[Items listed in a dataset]
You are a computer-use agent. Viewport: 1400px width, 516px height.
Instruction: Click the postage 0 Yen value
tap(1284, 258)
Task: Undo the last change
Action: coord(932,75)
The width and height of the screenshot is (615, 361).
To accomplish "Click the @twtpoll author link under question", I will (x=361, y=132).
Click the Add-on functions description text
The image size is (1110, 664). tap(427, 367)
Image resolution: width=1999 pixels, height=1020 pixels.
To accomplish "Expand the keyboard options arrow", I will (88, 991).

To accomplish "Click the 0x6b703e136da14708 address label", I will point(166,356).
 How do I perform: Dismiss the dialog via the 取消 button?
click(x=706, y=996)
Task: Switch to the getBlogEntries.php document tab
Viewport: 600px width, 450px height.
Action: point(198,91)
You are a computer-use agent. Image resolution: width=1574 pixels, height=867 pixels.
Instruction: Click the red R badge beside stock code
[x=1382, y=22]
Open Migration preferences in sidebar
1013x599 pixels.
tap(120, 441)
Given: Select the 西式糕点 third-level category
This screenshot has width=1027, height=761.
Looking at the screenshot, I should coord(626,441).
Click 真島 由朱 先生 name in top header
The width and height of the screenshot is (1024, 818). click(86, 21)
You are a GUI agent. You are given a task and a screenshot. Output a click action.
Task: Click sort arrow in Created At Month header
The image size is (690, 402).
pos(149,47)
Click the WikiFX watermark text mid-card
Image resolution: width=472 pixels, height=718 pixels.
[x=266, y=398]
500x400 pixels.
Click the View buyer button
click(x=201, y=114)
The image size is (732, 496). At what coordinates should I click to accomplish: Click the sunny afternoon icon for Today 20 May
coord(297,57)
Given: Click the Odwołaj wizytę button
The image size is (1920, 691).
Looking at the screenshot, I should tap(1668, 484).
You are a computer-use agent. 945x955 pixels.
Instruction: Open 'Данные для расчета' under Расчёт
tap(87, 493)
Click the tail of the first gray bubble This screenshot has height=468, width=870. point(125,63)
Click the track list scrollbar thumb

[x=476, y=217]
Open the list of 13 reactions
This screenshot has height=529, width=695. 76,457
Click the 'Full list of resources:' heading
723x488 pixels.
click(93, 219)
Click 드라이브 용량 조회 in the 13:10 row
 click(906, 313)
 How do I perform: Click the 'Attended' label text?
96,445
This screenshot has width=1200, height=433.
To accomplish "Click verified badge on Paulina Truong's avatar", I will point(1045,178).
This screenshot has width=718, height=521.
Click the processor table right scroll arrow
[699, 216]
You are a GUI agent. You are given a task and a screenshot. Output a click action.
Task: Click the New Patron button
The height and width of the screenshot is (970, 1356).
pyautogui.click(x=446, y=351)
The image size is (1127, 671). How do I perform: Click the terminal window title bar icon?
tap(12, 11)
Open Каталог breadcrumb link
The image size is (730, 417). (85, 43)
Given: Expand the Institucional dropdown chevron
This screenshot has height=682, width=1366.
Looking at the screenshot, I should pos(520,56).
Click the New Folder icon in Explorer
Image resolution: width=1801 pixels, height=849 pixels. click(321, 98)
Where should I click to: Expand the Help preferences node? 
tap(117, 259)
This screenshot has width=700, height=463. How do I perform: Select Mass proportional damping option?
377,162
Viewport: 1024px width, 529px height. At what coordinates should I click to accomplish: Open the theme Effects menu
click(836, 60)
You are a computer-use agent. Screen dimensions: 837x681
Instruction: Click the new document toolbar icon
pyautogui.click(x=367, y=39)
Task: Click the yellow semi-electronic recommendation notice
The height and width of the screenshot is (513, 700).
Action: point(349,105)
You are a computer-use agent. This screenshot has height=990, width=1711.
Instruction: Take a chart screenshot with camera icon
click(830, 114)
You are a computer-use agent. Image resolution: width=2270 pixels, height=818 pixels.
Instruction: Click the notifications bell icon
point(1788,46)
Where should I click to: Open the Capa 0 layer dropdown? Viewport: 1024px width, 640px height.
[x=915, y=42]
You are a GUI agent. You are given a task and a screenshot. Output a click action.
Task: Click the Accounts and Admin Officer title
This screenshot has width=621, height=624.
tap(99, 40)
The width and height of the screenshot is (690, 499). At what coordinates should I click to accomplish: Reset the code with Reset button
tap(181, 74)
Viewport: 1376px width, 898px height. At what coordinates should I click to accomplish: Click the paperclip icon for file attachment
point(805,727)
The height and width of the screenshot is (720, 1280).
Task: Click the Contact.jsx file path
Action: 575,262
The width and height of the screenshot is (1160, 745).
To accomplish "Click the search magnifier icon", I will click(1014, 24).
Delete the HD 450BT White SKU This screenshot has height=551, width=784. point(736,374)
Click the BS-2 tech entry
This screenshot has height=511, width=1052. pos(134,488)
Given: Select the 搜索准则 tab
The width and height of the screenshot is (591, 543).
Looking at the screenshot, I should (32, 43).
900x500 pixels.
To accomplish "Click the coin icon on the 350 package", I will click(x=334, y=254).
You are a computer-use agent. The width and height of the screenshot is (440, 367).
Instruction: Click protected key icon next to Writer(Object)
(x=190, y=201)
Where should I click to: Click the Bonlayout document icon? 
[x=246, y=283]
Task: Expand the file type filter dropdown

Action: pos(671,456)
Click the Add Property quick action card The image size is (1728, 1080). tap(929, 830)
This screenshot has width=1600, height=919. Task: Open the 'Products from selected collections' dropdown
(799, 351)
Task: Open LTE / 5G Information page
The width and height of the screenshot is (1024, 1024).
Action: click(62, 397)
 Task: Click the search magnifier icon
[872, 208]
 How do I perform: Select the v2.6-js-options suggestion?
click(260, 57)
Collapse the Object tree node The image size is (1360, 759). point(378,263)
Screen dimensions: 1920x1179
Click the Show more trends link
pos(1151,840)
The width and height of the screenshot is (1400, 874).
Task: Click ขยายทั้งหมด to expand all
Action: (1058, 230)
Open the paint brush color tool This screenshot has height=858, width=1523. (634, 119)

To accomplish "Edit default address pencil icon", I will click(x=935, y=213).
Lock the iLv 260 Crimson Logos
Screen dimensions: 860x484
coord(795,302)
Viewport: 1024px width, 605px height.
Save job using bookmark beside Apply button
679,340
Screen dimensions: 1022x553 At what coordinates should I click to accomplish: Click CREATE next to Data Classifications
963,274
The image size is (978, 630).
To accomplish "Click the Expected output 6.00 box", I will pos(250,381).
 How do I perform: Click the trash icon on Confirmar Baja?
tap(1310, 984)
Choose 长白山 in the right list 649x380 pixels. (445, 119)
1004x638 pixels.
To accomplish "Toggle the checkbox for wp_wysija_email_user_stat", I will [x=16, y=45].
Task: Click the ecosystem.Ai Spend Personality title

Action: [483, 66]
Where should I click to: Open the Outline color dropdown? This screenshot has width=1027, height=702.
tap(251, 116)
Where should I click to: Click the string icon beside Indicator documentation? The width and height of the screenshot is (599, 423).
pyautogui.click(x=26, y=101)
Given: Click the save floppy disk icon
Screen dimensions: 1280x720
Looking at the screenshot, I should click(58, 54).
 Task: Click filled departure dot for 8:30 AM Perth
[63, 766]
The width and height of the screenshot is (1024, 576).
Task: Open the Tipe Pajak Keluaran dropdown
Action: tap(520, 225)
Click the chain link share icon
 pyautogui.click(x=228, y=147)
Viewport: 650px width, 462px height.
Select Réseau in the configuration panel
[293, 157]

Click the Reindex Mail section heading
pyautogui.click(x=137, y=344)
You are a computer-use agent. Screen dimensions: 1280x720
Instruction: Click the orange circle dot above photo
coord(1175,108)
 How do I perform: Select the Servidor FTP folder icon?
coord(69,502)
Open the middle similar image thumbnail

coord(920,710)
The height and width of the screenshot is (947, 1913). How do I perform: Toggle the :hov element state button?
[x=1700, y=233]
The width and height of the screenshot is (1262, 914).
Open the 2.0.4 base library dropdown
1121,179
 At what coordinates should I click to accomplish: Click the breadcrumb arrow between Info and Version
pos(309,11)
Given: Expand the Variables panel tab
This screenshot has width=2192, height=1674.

● **WHAT YOU WILL DO**: From the line that contains "The width and height of the screenshot is (1262, 914)." through the last line of the records above, copy every line exactly and leave out the rest.

● **THE COMPLETED TASK**:
The width and height of the screenshot is (1262, 914).
Open the 2.0.4 base library dropdown
1121,179
 At what coordinates should I click to accomplish: Click the breadcrumb arrow between Info and Version
pos(309,11)
Given: Expand the Variables panel tab
This screenshot has width=2192, height=1674.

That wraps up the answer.